[DATASET RECORDS]
# # # #
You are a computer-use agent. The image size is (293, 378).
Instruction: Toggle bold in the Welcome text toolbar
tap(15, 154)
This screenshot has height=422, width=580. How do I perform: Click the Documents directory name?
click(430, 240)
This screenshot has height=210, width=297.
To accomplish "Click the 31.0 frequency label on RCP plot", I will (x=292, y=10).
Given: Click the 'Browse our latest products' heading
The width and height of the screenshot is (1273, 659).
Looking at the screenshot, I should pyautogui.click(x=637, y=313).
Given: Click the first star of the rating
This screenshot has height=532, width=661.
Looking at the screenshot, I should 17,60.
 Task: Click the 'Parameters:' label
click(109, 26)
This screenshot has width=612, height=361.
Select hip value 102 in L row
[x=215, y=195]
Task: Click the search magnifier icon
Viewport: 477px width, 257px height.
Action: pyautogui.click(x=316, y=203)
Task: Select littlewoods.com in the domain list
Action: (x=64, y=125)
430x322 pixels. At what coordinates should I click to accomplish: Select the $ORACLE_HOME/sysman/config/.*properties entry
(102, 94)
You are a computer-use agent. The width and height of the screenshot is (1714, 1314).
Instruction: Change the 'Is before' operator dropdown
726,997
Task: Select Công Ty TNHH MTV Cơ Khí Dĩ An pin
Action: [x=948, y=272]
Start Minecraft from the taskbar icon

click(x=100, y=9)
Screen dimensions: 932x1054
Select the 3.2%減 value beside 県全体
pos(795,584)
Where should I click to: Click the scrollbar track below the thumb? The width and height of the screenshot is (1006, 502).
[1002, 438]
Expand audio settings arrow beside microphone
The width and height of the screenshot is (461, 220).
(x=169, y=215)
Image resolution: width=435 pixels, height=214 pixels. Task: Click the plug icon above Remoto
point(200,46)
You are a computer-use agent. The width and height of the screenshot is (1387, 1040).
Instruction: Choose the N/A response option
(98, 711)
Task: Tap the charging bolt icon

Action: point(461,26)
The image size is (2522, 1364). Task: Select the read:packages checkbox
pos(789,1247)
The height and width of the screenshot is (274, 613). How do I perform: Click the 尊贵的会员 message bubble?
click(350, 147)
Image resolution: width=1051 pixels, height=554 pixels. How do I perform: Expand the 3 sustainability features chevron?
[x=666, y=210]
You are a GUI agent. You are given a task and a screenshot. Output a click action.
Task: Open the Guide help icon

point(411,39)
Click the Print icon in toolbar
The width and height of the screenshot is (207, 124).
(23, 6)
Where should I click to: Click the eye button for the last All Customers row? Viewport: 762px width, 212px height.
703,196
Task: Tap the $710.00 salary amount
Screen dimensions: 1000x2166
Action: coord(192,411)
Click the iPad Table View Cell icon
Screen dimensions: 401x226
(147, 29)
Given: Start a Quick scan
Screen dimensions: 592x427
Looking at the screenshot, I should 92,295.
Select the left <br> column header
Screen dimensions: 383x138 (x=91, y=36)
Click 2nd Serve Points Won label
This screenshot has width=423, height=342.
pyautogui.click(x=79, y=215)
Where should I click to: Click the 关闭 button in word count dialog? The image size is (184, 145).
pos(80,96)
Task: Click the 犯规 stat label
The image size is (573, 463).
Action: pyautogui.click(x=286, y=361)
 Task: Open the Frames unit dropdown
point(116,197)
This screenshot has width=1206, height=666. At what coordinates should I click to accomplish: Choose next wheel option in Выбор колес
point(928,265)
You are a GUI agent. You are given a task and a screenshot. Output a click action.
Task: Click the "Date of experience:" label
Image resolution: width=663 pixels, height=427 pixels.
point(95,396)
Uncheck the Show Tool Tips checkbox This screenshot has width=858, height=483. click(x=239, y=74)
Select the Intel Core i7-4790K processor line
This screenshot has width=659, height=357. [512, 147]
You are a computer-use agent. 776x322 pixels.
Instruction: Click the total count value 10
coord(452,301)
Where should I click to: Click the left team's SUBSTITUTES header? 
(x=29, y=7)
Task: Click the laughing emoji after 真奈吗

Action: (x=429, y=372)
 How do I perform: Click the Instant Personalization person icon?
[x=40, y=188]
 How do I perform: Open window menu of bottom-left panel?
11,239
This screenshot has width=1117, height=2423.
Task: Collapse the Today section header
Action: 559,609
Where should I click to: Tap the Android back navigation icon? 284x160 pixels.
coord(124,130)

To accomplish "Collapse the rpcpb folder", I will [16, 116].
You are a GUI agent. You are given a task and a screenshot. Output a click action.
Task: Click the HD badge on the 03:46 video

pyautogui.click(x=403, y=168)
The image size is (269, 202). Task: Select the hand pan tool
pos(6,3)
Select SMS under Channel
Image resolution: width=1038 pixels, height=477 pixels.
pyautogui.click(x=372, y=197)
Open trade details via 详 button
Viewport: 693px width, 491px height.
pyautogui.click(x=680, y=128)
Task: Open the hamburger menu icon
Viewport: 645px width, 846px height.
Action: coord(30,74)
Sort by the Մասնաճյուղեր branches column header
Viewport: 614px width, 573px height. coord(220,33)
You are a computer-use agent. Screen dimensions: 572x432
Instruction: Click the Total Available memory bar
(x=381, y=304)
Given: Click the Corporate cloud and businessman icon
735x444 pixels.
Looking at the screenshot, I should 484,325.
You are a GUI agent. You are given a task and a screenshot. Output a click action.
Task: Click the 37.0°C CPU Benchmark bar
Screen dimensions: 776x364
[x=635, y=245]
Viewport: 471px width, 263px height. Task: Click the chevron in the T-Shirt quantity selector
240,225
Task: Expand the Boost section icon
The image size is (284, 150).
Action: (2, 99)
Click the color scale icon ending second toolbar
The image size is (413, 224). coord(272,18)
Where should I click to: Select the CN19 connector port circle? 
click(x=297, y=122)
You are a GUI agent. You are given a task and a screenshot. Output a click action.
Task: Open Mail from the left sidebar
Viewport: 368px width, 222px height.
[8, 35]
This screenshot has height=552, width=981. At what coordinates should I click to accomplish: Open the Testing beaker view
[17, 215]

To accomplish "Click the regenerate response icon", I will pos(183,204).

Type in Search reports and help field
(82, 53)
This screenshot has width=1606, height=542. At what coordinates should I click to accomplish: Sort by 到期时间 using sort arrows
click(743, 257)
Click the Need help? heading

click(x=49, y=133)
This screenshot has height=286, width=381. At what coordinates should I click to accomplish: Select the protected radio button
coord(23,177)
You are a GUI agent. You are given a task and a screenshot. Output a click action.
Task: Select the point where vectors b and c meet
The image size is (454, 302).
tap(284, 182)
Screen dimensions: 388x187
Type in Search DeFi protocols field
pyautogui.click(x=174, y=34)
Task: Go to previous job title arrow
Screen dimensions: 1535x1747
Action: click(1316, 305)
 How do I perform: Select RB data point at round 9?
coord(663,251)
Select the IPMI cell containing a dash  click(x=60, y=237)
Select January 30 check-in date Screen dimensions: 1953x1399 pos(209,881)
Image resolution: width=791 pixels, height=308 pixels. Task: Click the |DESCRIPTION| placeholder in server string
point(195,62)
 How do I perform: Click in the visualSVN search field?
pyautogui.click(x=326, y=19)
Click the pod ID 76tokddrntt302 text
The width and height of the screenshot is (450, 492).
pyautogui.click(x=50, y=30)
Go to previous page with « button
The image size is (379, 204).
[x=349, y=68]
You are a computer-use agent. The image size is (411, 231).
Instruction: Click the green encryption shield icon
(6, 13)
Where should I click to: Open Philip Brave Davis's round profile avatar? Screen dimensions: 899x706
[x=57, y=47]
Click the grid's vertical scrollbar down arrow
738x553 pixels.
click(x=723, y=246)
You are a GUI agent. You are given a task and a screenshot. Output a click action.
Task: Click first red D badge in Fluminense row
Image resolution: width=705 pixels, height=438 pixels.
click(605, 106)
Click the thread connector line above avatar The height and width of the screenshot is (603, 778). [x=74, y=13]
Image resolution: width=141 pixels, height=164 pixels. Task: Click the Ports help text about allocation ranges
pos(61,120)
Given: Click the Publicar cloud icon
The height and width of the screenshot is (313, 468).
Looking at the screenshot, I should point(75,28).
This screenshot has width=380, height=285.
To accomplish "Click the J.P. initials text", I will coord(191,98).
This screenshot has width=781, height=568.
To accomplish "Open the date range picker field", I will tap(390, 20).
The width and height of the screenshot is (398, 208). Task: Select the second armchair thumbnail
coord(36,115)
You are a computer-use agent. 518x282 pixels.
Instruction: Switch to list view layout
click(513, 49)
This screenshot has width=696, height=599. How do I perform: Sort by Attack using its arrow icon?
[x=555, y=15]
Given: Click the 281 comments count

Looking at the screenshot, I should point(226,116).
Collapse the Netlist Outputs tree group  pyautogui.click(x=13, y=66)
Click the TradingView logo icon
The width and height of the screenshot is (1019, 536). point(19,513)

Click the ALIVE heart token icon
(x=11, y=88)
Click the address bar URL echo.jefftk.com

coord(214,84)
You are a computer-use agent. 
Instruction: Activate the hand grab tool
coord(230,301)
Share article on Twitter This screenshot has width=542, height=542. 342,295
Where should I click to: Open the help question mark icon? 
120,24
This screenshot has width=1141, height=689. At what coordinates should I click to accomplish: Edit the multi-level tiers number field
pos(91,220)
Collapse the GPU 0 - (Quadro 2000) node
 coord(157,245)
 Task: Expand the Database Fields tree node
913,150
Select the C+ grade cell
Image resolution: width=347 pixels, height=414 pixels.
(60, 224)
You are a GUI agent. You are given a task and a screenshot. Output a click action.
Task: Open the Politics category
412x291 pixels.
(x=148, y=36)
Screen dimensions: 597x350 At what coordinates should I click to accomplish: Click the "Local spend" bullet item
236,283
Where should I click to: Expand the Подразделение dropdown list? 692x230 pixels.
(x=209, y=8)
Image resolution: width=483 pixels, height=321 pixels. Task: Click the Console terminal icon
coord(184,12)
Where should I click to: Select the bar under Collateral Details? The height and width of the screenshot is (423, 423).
# # # #
[TO DO] Return all lines above that mention the word "first".

[ANSWER AREA]
Given: Click the first star of the rating
Task: Click first red D badge in Fluminense row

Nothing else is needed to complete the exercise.